Some of them are undoubtedly consistent with a a belief on the part
of some Government agents at the time that California owned all,
or at least a part of the three-mile belt. This belief was indicated
in the substantial number of instances in which the Government acquired
title from the states to lands located in the belt; some decisions
of the Department of Interior have denied applications for federal
oil and gas leases in the California coastal belt on the ground
that California owned the lands. Outside of court decisions following
the Pollard rule, the foregoing are the types of conduct most nearly
indicative of waiver upon which the state relies to show that the
Government has lost its paramount rights in the belt. Assuming that
Government agents could by conduct, short of a congressional surrender
of title or interest, preclude the Government from asserting its
legal rights, we cannot say it has done so here. As a matter of
fact, the record plainly demonstrates that until the California
oil issue began to be pressed in the thirties, neither the states
nor the Government had reason to focus attention on the question
of which of them owned or had paramount rights in or power over
the three-mile belt. And even assuming that Government agencies
have been negligent in failing to recognize or assert the claims
of the Government at an earlier date, the great interests of the
Government in this ocean [332 U.S. 19 , 40]

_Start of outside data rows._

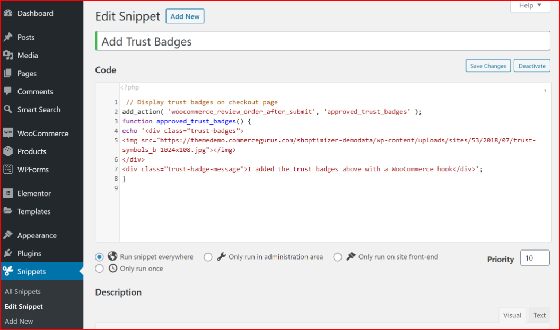Click the Products box icon
Screen dimensions: 560x330
(x=8, y=151)
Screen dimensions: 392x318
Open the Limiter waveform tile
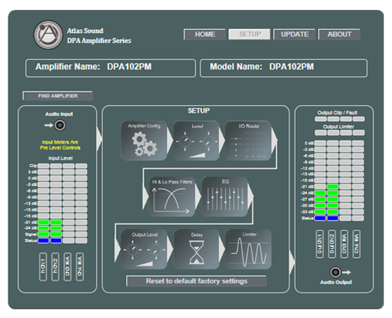(248, 249)
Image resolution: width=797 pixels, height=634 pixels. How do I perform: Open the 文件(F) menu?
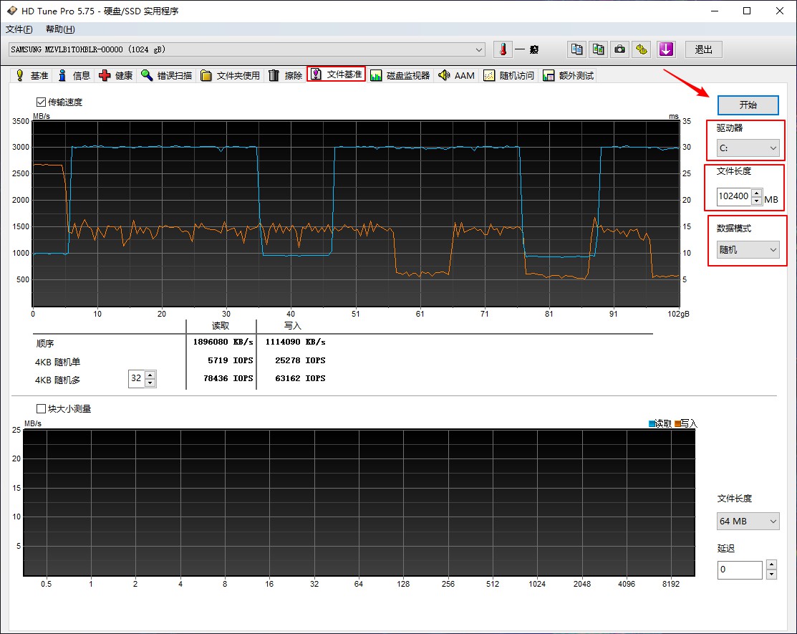pos(19,29)
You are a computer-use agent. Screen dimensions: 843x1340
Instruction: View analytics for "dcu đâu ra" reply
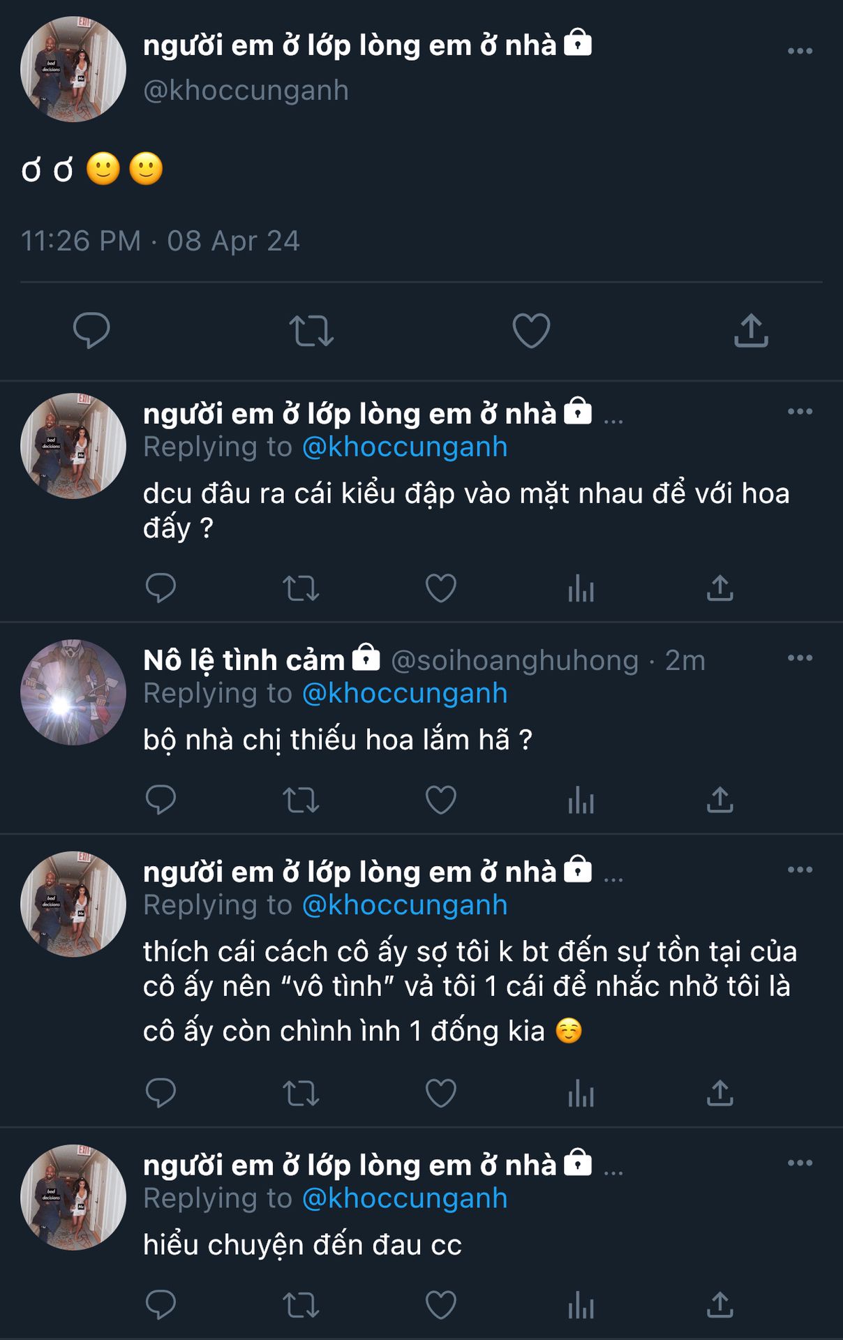pyautogui.click(x=581, y=588)
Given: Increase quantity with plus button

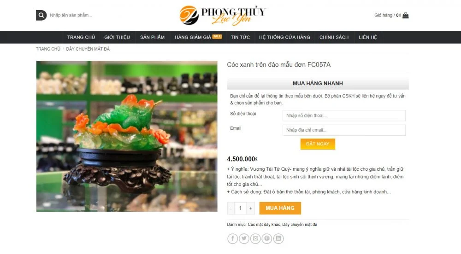Looking at the screenshot, I should [250, 208].
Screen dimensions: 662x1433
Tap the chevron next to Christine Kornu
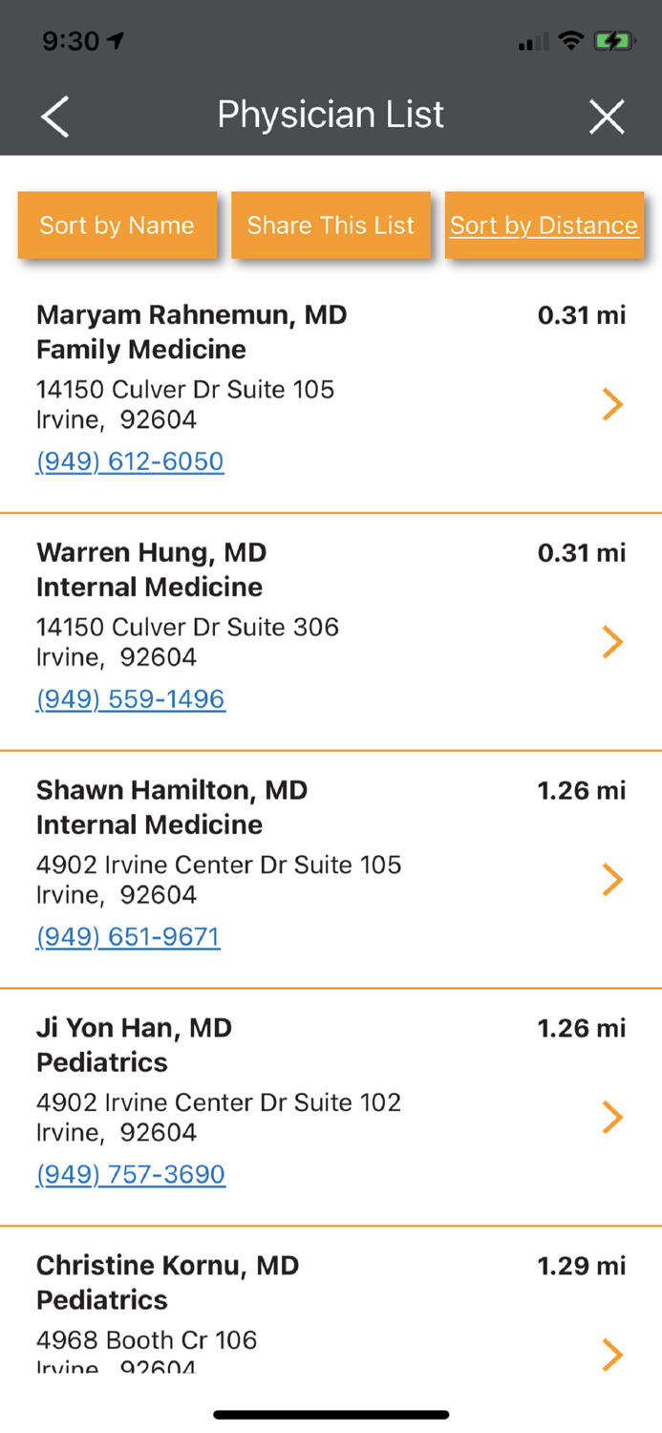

area are not to be forfeited as a result. The Government, which
holds its interests here as elsewhere in trust for all the people,
is not to be deprived of those interests by the ordinary court rules
designed particularly for private disputes over individually owned
pieces of property; and officers who have no authority at all to
dispose of Government property cannot by their conduct cause the
Government to lose its valuable rights by their acquiescence, laches,
or failure to act. 22
[United
States v. California, 332 U.S. 19 (1947)]
Carmine v. Bowen, 64 A. 932
"Silence is a species of conduct, and constitutes
an implied representation of the existence of facts in question.
When silence is of such character and under such circumstances that
it would become a fraud, it will operate as an Estoppel."